This is a brief article that helps customers to migrate from the Iris Carrier Board V1.1 to V2.0, especially focusing on software aspects.
For a better experience while going through this article:
The most outstanding changes that may impact customers are on the LVDS circuit and connector.
On the Iris V2.0 the RWRDN# (Power down) signal is connected to the SODIMM99 by default, whereas on V1.1 it was connected to 3.3V. You have some options:
&gpio7 { lvds_tx_on { gpio-hog; gpios = <11 0>; /* SODIMM 99 */ output-high; }; };
On Colibri T20 SODIMM 99 is an output with a buffer on the module. Check the datasheet Figure 4 for more details.
If you want to have LVDS output on Colibri T20 we need to do two things. First, we need to make sure that the buffer is tri-stated (High-Z) and the actual GPIO for SODIMM 99 driven high in order for the RGB-to-LVDS transceiver to turn on.
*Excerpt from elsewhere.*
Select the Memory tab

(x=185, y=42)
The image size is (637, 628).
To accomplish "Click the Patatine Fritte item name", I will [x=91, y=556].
With the following code added, SODIMM 99 will by default be driven high. You can then change the output via sysfs in /sys/class/gpio/gpio203/value
by writing a 0 or 1.
diff --git a/arch/arm/mach-tegra/board-colibri_t20-pinmux.c b/arch/arm/mach-tegra/board-colibri_t20-pinmux.c
index e2db57e783c4a..82a5ab9673cb0 100644
--- a/arch/arm/mach-tegra/board-colibri_t20-pinmux.c
+++ b/arch/arm/mach-tegra/board-colibri_t20-pinmux.c
@@ -368,15 +368,9 @@ int __init colibri_t20_pinmux_init(void)
gpio_request(TEGRA_GPIO_PI4, "SODIMM 87 nRESET_OUT");
gpio_direction_output(TEGRA_GPIO_PI4, 1);
-#if defined(CONFIG_CAN_SJA1000) || defined(CONFIG_CAN_SJA1000_MODULE)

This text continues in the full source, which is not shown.